Gravity came before anything else. In order for our solar system to have come into existence, gravity had to have been already present. Here on Earth, gravity is in effect 24 hours a day, 7 days a week, never letting up for even a second. Gravity does vary across the surface of our planet but it is there nonetheless and the differences are not significant enough to affect the way you move. Gravity is everything and it is everywhere. “The most essential characteristics of all biological systems are defined by the Universal Law of Gravity”, wrote a Russian scientist and academic P. Anokhin.
Gravity is the most valuable factor of life on this planet because life as we know it, is impossible without gravity. Without it we couldn’t move the same way, we wouldn’t look the same way, we couldn’t breathe, and we wouldn’t have the air to begin with. The influence of gravity shapes and structures all living creatures including human anatomical and physiological structure, size and weight.
All human movement is gravity-dependent. Whether you’re running, swimming, walking to your car or reaching for milk in your refrigerator – you’re moving under the influence of gravity. Try this, stand straight, relax, feet slightly apart, knees relaxed (not locked, not bent), arms down, upright and relaxed posture. Now shift your body from one foot to another without breaking contact with the ground. Do you feel your bodyweight? That’s how we feel gravity. Wherever we go, whatever we do – it’s always there. But it doesn’t just pull us down like so many would insist. It does so much more.
Leonardo da Vinci was the first to recognize it as a propulsive force, “motion is created by the destruction of balance, that is, of equality of weight for nothing can move by itself which does not leave its state of balance and that thing moves most rapidly which is furthest from its balance”.

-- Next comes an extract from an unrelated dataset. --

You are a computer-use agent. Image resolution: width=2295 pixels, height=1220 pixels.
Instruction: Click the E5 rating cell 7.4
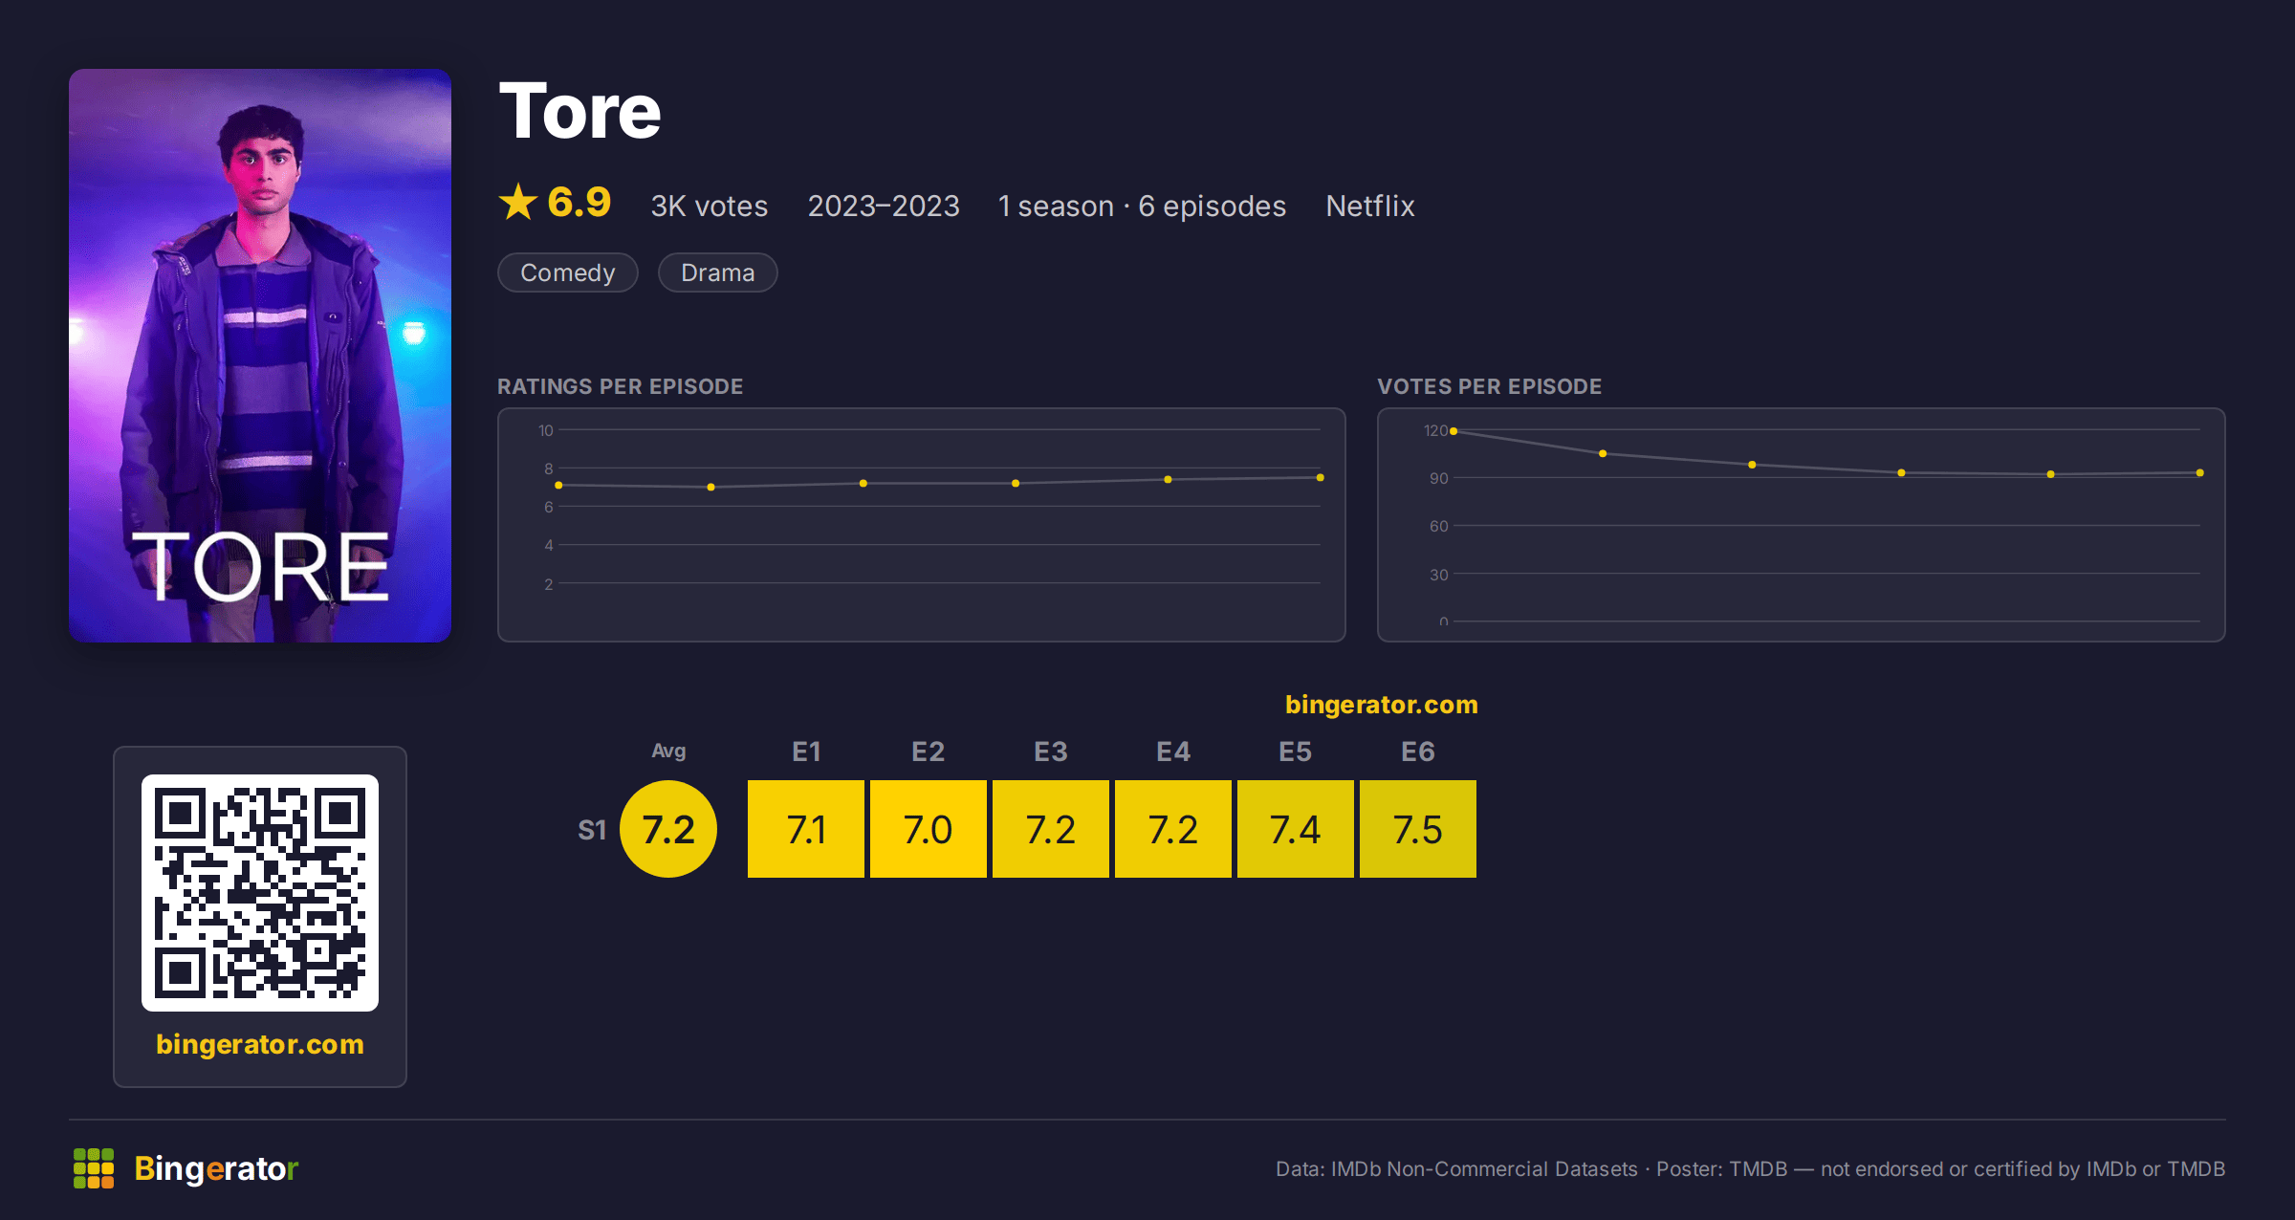(1296, 829)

Four centuries later, Thomas Graham-Brown expanded on da Vinci’s thoughts, writing, “It seems to me that the act of progression itself – whether it be flight through the air or by such movements as running over the surface of the ground – consists essentially in a movement in which the centre of gravity of the body is allowed to fall forwards and downwards under the action of gravity, and in which the momentum thus gained is used in driving the centre of gravity again upwards and forwards; so that, from one point in the cycle to the corresponding point in the next, no work is done (theoretically), but the mass of the individual is, in effect, moved horizontally through the environment”.

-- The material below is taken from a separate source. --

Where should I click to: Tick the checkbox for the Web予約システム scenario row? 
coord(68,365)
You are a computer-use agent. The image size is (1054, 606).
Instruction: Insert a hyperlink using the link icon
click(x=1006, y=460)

Gravity should be considered as the dominant force on Earth, the strongest mechanical force among all the forces of nature and therefore any movement on Earth is both influenced by, and subordinate to, gravity. Before we can really improve our sports techniques and consequently beat personal bests or world records, we must first acknowledge the effect of gravity on human locomotion and then try to understand it and how it works.